De Armeense genocide

 /  Nederland  /  Nederlandse pers  /  1878–1893  /  Groot-Brittannië

Algemeen Handelsblad, 29 september 1883
Bron: Delpher

Groot-Brittannië

Naar het schijnt gaat Engeland een zeer krachtige houding tegenover de Porte aannemen. De uitvluchten, waarvan deze zich bedient, om de hervormingen in Armenië en de oplossing der vraagstukken betreffende het Britsch-Turksche handelstractaat uit te stellen, doen het Kabinet van St. James het geduld verliezen.
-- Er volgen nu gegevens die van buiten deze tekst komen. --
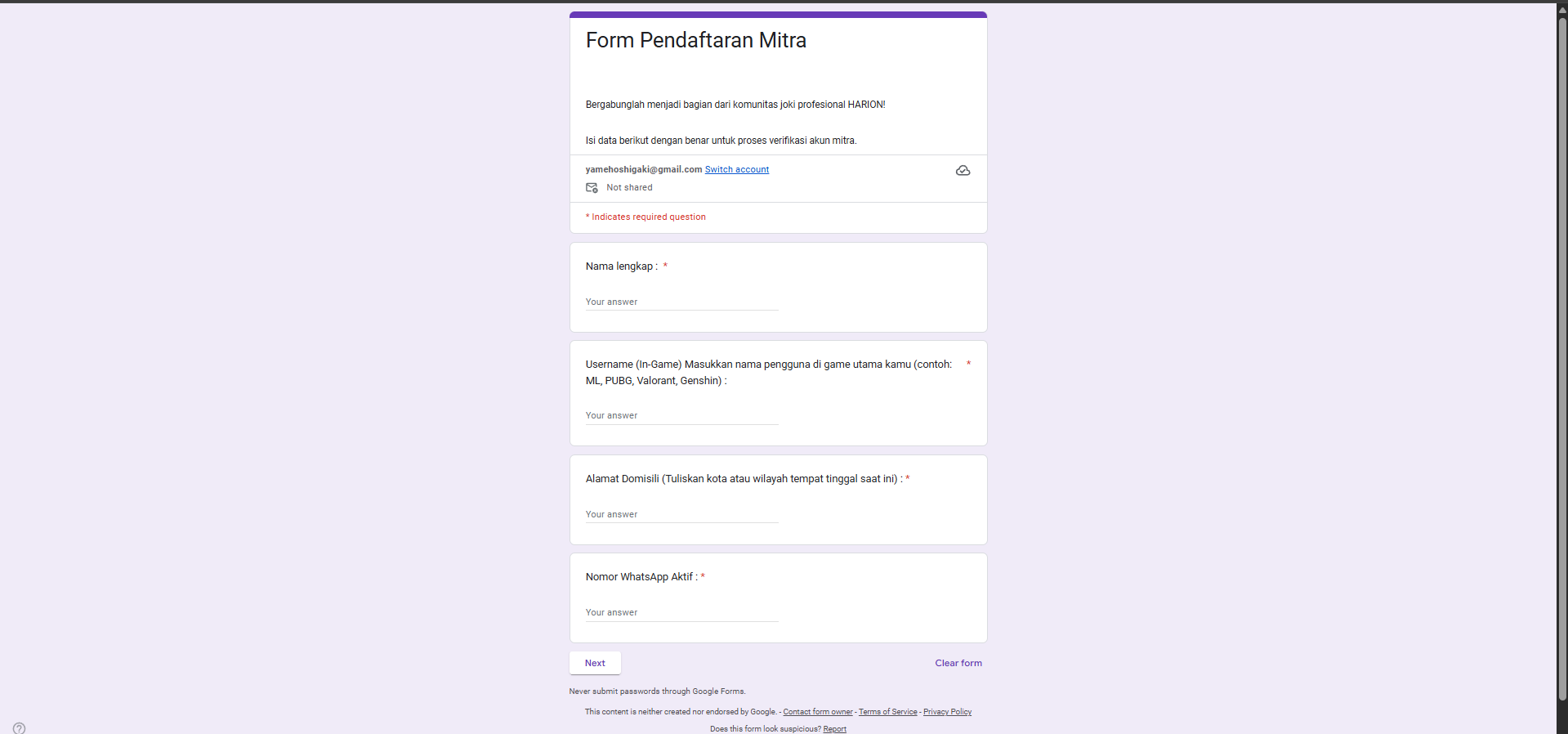Open the Terms of Service link
This screenshot has width=1568, height=734.
(887, 712)
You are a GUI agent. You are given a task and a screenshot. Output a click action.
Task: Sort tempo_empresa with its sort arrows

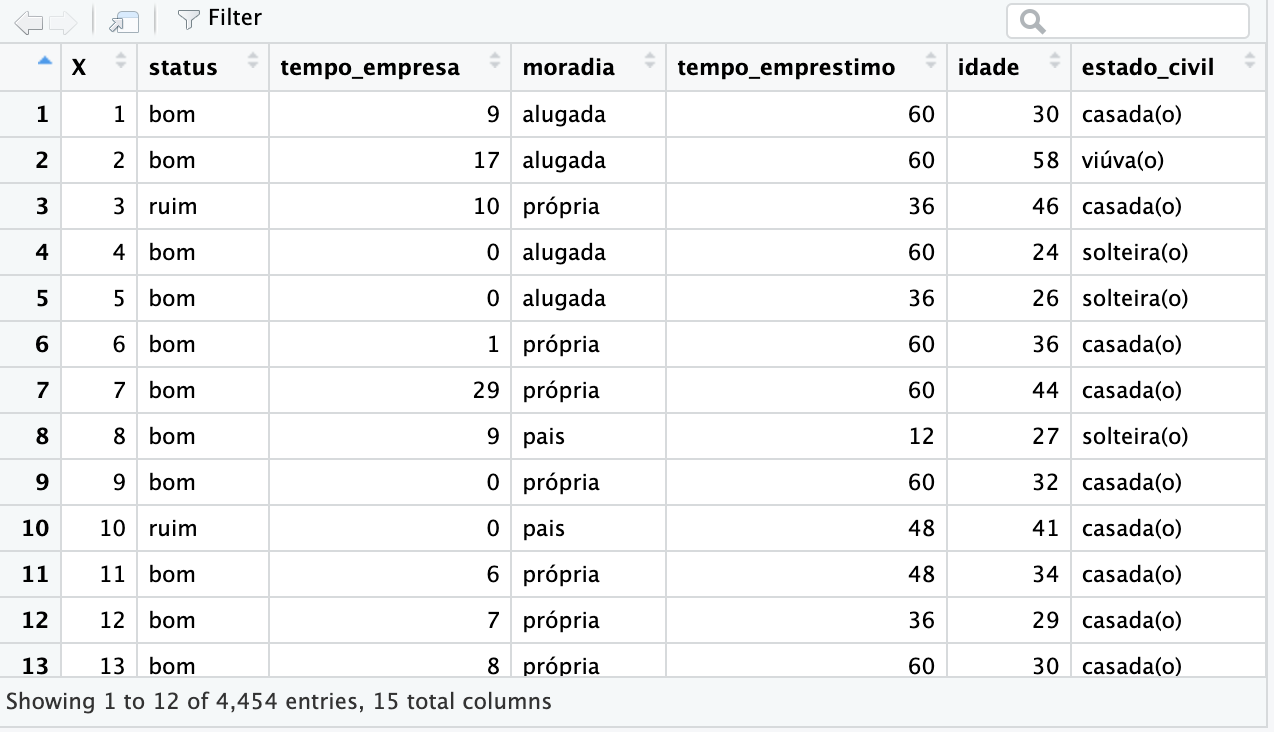494,62
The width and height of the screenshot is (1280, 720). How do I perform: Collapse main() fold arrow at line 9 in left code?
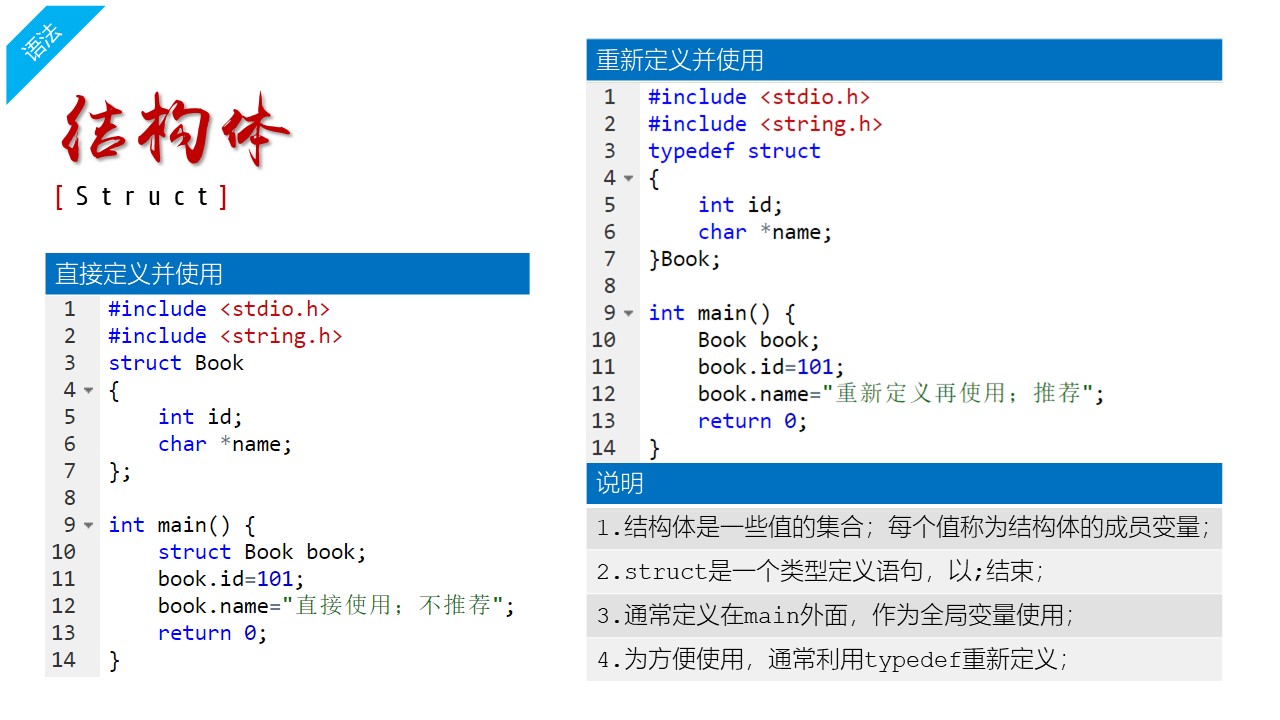(x=88, y=526)
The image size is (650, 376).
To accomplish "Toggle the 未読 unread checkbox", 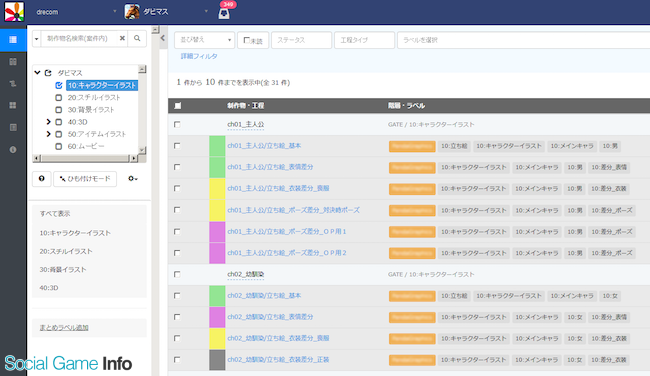I will (x=247, y=40).
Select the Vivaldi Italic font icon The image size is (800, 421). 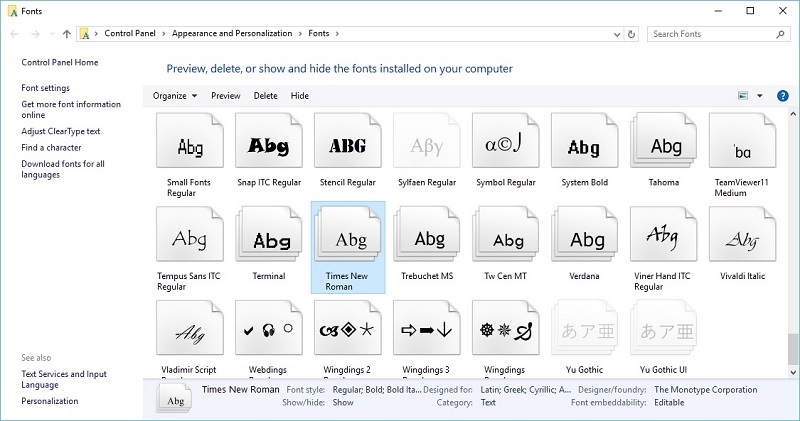[x=743, y=239]
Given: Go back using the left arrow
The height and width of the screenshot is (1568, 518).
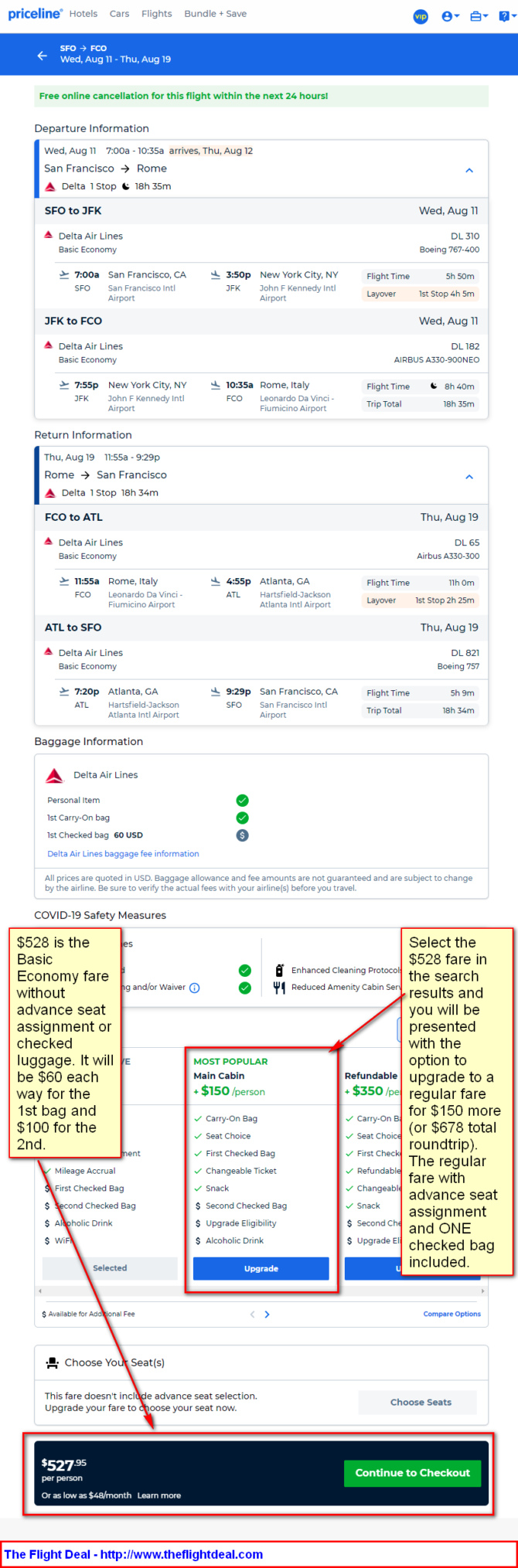Looking at the screenshot, I should [42, 56].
Lord Dufferin keert op last zijner regeering naar Konstantinopel terug en het Engelsche eskader, thans te Saloniki geankerd, heeft bevel gekregen dichter bij Konstantinopel te verschijnen, om door zijne tegenwoordigheid aan de eischen van den gezant klem bij te zetten. Hierdoor is de ongerustheid niet weinig toegenomen, welke in de Ottomanische hofkringen reeds was veroorzaakt door Gladstone's reis naar Kopenhagen, welke te Konstantinopel wordt beschouwd als het kenteeken eener toenadering tusschen Engeland en Rusland.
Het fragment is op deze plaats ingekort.